Contents

1 Abstract

The immune system is comprised of defined cell types, each with a critical role in maintaining health. It is now known immune cells possess distinct genomic organisation but what is the relationship between structure and function in immune cell types? How does the chromatin structure effect gene regulation? Chromatin conformation capture can examine three-dimensional chromatin structure such as interactions of genes and regulatory elements or large-scale chromosome structure at a range of length scales. By measuring the frequency of long-range interactions, cell type specific chromatin structure can be identified. However, to identity unique promoter-enhancer regulatory interactions, very deep sequencing is often required. To overcome this problem (without thousands of dollars in sequencing) we used a gene orientated approach to the data analysis.

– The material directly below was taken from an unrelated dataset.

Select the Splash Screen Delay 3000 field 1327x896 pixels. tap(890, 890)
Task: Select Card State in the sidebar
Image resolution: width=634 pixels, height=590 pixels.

We used chromatin conformation capture with high-throughput sequencing (Hi-C) to examine 3D chromatin structure at the genome-wide level in different types of differentiated immune cells and transcription factor knockout immune cells. To investigate the relationship between transcription and chromatin structure we analysed the HiC data with a gene orientated approach to determine how the structure around a promoter changes with transcription. We used the statistically robust R package diffHic to incorporate biological replicate variability in identifying significant changes in chromatin interaction frequency between samples. Instead of identifying either the presence or absence of structure, diffHic can identify strengthening and weakening chromatin structure around gene promoters. We found that globally chromatin structure can be correlated to gene expression especially in the case of transcription factor knockout samples.